Begin at the line where "About Us (137, 2115)" appears and reproduce exactly every line through the end of the data below, both included, skipping pictures.

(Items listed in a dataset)
··········
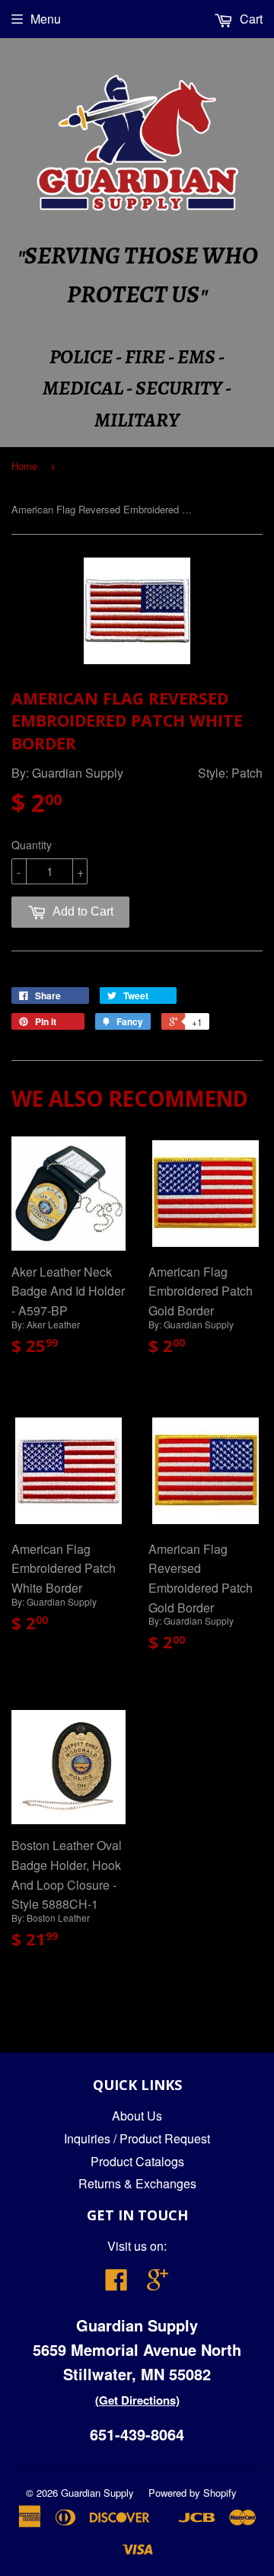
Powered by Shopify (192, 2492)
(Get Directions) (137, 2400)
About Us (137, 2115)
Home (24, 466)
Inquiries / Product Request (137, 2138)
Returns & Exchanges (137, 2183)
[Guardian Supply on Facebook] (116, 2284)
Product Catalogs (137, 2161)
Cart (250, 18)
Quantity (31, 844)
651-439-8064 (137, 2434)
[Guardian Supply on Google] (157, 2284)
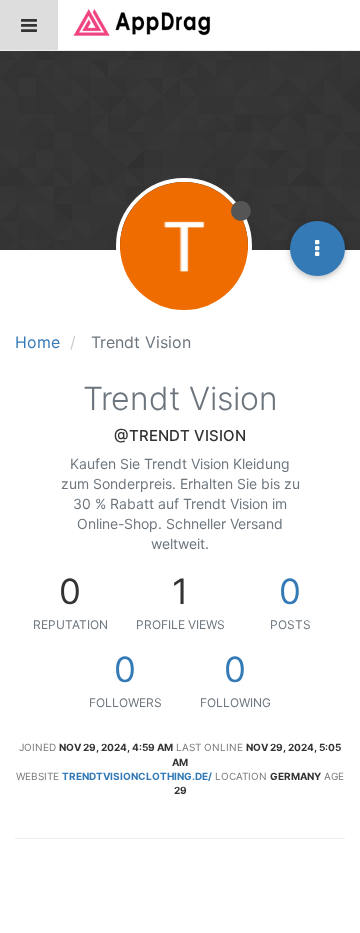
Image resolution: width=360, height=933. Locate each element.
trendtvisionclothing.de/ (137, 776)
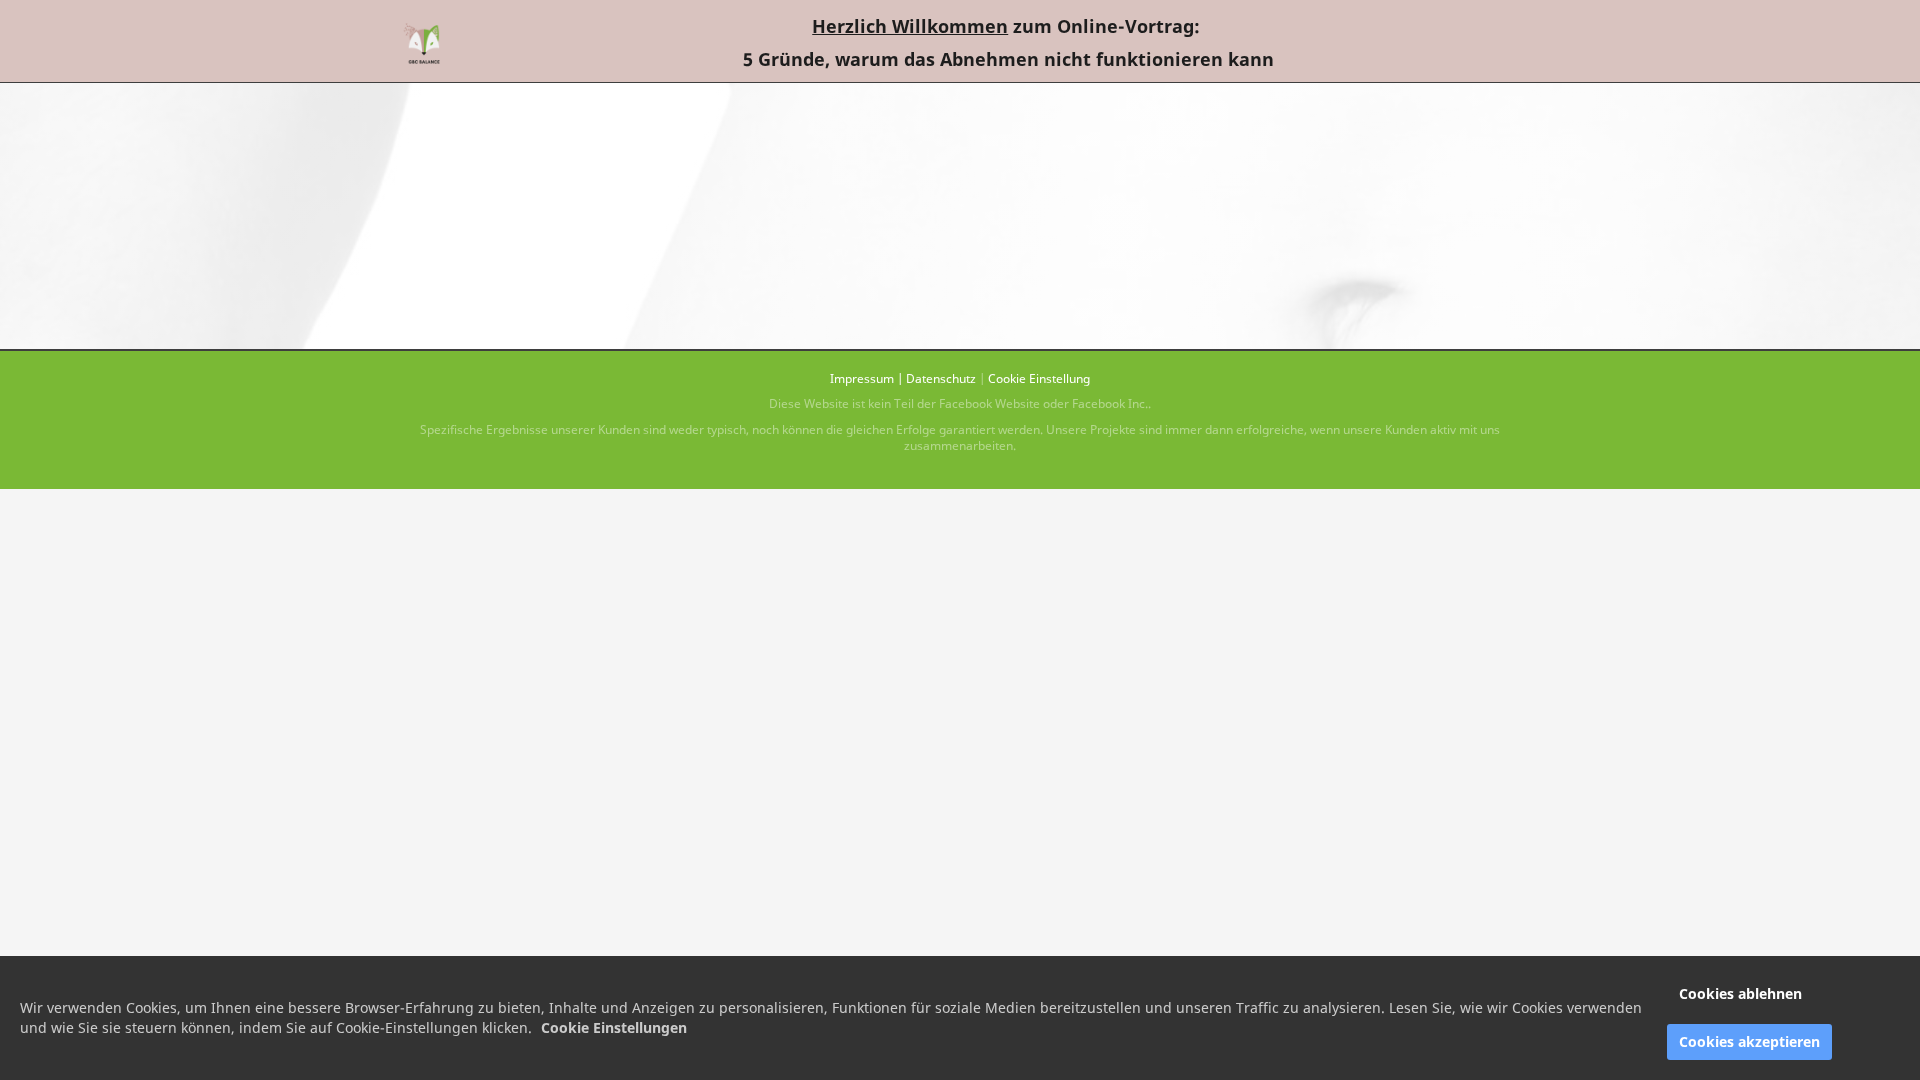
··········
SOLUTION TO THIS EXERCISE
About Us (137, 2115)
Home (24, 466)
Inquiries / Product Request (137, 2138)
Returns & Exchanges (137, 2183)
[Guardian Supply on Facebook] (116, 2284)
Product Catalogs (137, 2161)
Cart (250, 18)
Quantity (31, 844)
651-439-8064 (137, 2434)
[Guardian Supply on Google] (157, 2284)
Image resolution: width=360, height=933. Locate each element.
trendtvisionclothing.de/ (137, 776)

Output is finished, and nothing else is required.